I kinda like #3 just looks a little bit neater what again is this for your job or just display.


----------



## joed2323 (Oct 17, 2010)

I wonder if you could add another switch where your building is and make that building into a building flat against the backdrop, then you could build a building thats up against the fascia, "fascia flat" as in the edge of layout you could even build the fascia flat building so that its only say 1-2 inches deep and you could make it have a interior and give it some depth.

You could maybe have 2 switches this way, you would have to run a 4 axle loco, something on the small side. I just wonder if you would have enough room to have a tiny switching layout

view link below for a better understanding on what i mean
http://www.trainboard.com/railimages/data/500/DSC01114.JPG


----------



## dm9249 (Aug 13, 2013)

model-a said:


> I kinda like #3 just looks a little bit neater what again is this for your job or just display.


Just for display.


----------



## dm9249 (Aug 13, 2013)

joed2323 said:


> I wonder if you could add another switch where your building is and make that building into a building flat against the backdrop, then you could build a building thats up against the fascia, "fascia flat" as in the edge of layout you could even build the fascia flat building so that its only say 1-2 inches deep and you could make it have a interior and give it some depth.
> 
> You could maybe have 2 switches this way, you would have to run a 4 axle loco, something on the small side. I just wonder if you would have enough room to have a tiny switching layout
> 
> ...


Interesting idea, never thought of doing an open building like that, I may need to look into that. Also, I was thinking the same thing with the 4 axle loco, I have a GP-40 (CSX) and GP-50 (NS) to pick from right now.


----------



## dm9249 (Aug 13, 2013)

Been thinking about this lately and decided that I did not want to deal with having a road dead-end into the back wall. I'm not talented enough to paint it fading into the horizon, so I revised the plan a bit to have the road cut across at an angle and avoid the problem.










I like the addition of the third line at the back wall. The assumption here is that it would dead end right where it does now, so the road going by at that same angle would make sense if you were to extrapolate from this section of the layout.


----------



## sstlaure (Oct 12, 2010)

I can see your other pics, but not the last one you posted.

I would do a variation on Option #2.

Instead of the spur going into the building, the building would occupy the triangular space between the bldg/backdrop. The cars could be spotted at freight doors. You could super-detail inside the freight warehouse - lights, people, lift-trucks, boxes/crates.

Put a bumper on the end of both spurs. The spur along the front could be where boxcars/trucks could on/off-load where they don't own their own rail-served dock.

Then space your road a little from the LHS (looking at pic) and angle your road towards the middle of the board.
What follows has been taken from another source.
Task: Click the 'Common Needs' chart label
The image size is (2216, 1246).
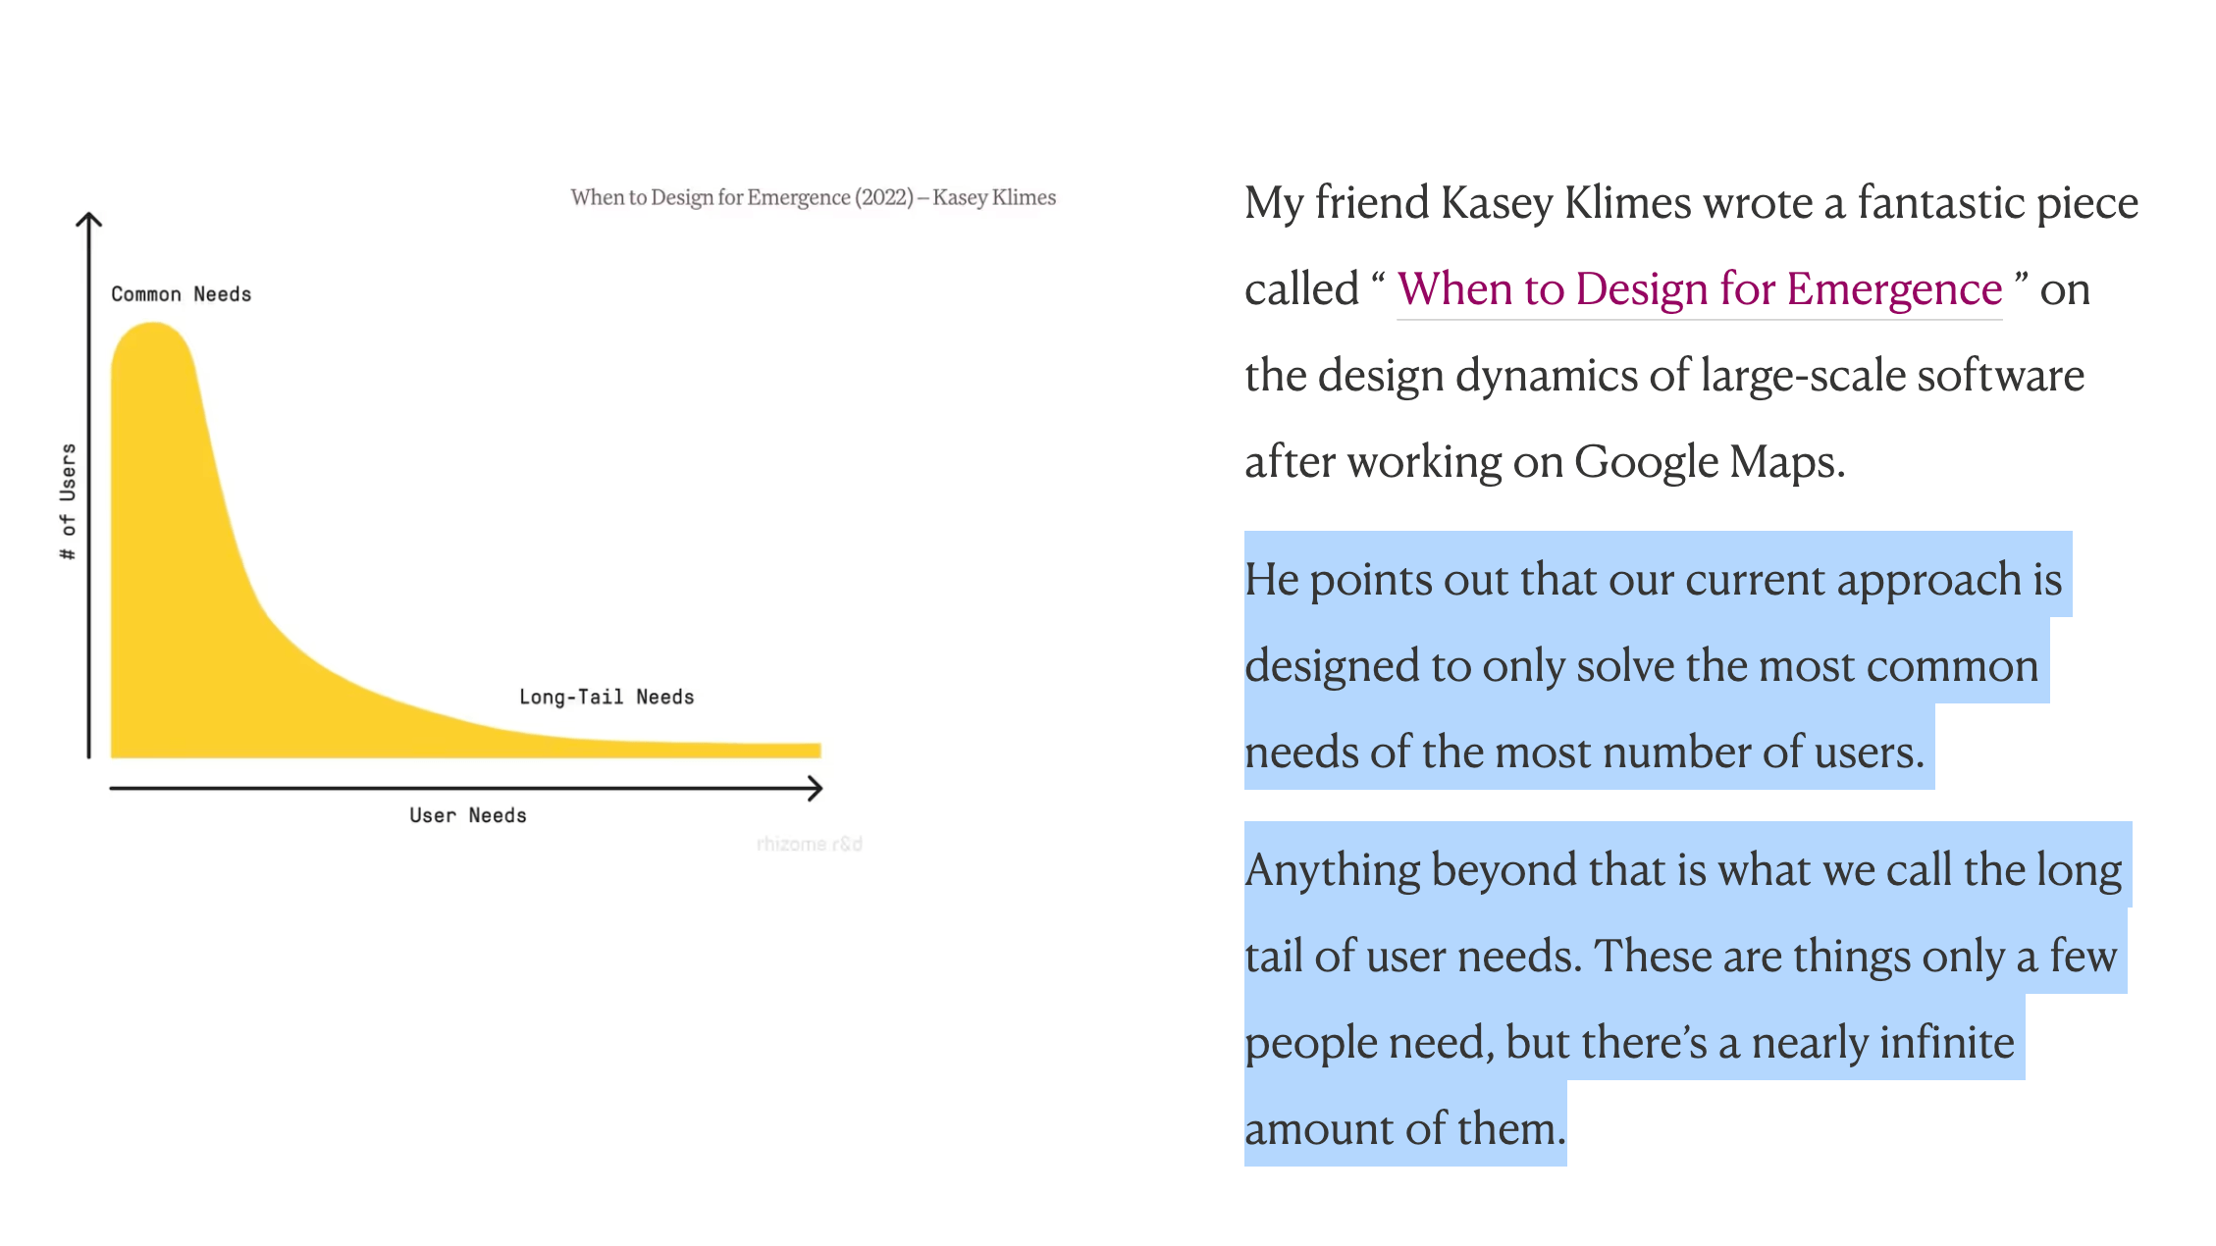Action: pyautogui.click(x=182, y=294)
Use a building set at a matching angle to hide the road/backdrop transition. Again - details can make this. Mailboxes, streetlights, crossing signals, trees.

This could be a cool little project.


----------



## dm9249 (Aug 13, 2013)

sstlaure said:


> I can see your other pics, but not the last one you posted.
> 
> I would do a variation on Option #2.
> 
> ...


That's a great idea, now I've got myself looking at adjusting to something like what you mentioned. Now I just need to find a freight warehouse that I like. Any suggestions?


----------



## sstlaure (Oct 12, 2010)

I've got a ton of the Walthers Cornerstone kits and really like how they go together. If you want something custom, take a look a the Rix kits (Pikestuff) - they are molded in a way that you can cut the roofs, etc at many different angles to make buildings that fit "just right".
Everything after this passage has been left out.